Meantime, young adults applying for Passport can wait years to receive a cent. Last fall, 3,700 adults were on the wait list, according to statistics from the Ministry of Community and Social Services.
For youths like Joshua and Naomi, it’s the difference between a fulfilling life and a potential disaster. It puts them at risk of isolation and days with nothing to do.
Without that money, “it’s like they’ll fall off a cliff,” says Donna, 63, who left her career as a nurse to care for them and co-ordinate the many services they need.
Don, 69, works long hours at his own restoration business with no plan to retire. The couple fear what will happen if adequate support isn’t in place as they age and are less able to cope with the physical demands of their children.
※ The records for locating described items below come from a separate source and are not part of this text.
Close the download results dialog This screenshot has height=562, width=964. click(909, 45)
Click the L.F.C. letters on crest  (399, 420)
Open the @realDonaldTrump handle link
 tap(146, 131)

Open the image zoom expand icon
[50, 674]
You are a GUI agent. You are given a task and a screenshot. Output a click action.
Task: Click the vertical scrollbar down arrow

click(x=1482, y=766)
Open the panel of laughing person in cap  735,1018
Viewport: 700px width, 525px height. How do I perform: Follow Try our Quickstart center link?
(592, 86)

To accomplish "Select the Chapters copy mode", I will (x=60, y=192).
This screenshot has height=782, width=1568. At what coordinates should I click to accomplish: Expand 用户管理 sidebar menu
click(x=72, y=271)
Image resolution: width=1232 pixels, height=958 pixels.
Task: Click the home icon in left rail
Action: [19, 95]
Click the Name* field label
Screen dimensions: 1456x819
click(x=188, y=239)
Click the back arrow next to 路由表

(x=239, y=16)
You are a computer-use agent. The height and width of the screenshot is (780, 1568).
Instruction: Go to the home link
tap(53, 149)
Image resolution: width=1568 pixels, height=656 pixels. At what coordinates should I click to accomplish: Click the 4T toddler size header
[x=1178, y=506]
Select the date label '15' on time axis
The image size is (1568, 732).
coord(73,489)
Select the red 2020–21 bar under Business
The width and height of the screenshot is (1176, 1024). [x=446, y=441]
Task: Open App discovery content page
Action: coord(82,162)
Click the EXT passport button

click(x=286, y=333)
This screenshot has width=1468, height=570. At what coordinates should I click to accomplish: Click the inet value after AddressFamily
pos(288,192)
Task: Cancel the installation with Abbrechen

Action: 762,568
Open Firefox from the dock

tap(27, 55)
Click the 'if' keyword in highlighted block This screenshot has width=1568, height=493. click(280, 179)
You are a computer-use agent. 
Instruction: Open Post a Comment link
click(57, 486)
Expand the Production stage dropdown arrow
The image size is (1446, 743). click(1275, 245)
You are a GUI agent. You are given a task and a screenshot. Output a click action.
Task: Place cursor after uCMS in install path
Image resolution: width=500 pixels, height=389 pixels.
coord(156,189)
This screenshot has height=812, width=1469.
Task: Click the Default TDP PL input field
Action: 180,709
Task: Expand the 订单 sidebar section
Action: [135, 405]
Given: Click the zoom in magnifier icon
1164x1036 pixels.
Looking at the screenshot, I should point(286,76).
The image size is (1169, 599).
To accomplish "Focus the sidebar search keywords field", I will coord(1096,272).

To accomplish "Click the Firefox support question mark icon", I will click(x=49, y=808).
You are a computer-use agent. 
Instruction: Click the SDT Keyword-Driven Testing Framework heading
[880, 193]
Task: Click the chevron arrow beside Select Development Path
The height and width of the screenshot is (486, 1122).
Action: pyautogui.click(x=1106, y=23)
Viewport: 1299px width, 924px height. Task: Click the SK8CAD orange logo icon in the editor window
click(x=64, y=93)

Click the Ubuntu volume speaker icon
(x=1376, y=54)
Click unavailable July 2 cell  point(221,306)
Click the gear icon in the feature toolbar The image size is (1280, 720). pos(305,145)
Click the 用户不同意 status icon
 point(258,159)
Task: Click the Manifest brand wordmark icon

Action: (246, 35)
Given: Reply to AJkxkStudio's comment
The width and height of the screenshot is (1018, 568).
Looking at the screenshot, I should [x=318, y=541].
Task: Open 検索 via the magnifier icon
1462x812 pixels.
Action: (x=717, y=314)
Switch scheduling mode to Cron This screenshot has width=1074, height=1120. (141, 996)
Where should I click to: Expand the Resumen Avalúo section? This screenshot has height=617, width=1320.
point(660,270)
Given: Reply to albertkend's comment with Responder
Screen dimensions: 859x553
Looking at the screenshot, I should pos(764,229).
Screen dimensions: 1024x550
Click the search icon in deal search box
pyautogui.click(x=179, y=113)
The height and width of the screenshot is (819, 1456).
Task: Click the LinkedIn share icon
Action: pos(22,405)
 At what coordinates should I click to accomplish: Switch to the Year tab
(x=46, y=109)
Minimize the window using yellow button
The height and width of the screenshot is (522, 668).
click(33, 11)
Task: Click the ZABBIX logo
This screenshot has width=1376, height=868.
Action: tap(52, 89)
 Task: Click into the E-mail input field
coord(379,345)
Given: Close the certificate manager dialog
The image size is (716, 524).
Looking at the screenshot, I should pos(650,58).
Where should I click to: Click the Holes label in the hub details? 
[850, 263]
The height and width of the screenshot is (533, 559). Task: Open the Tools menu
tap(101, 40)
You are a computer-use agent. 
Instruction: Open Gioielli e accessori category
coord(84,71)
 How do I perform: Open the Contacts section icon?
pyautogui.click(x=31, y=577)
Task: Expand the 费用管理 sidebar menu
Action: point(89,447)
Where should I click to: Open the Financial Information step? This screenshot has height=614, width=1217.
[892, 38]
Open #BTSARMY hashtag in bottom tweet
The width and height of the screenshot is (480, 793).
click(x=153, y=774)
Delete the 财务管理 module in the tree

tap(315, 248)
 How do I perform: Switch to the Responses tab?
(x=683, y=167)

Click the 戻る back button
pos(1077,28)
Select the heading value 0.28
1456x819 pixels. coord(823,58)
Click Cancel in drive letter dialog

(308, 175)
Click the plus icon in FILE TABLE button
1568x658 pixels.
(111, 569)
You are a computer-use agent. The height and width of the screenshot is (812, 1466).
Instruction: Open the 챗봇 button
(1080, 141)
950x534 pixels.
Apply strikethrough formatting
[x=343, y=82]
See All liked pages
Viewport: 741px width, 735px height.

The $4,000 a year Joshua receives through SSAH has made a profound difference, says Donna. Because he turned 18 last year, her son was grandfathered in the program and still receives those funds. But she doesn’t know how they will cope once he’s out of school and needs 30 hours of one-on-one support to volunteer or attend activities.
“We have no sense of hope he will receive the funding he needs.”
An 18th birthday is usually a time to celebrate. But Donna worries about what will happen when Naomi reaches that age and loses her SSAH if there is nothing to replace it.
The anxiety leaves the couple feeling “crushed under a load that seems more than we can bear,” Donna wrote in a three-page letter last month to Ontario Ombudsman André Marin, whose office is investigating the lack of services for young adults.
The cracks in the system have become so worrisome that Conservative MPP Christine Elliott launched an all-party committee at Queen’s Park last fall, hoping to propose solutions within a year. The move received unanimous support.
It was dissolved when the legislature was later prorogued, but Elliott said in an interview she plans to meet with Community and Social Services Minister Ted McMeekin and ask him to resurrect it.
After the school bus arrives at the Taylors’ suburban home south of Hamilton on a weekday afternoon, the atmosphere is exuberant, as Joshua and Naomi peel off their uniforms and dash to the kitchen for snacks. Josh scrolls through his iPad photos, naming his friends and pointing out his favourite Mr. Bean movies.
Naomi darts around the kitchen, loading the dishwasher and putting leftovers in the fridge as her favourite music blares from the laptop.
Their daily lives are full of routines and hobbies, but they will always need constant care. Joshua also has fetal alcohol syndrome and Naomi has autism. They have limited verbal skills and require help to communicate.
Uncertainty about the future leaves Donna Taylor feeling let down by her province. She is frustrated by the millions of dollars wasted through cancelled gas plants and scandals like ORNGE, when a fraction of that money would be enough to take everyone off wait lists.
Continued financial support makes “a world of difference” to so many families who are struggling, she says. “There has to be a better way.”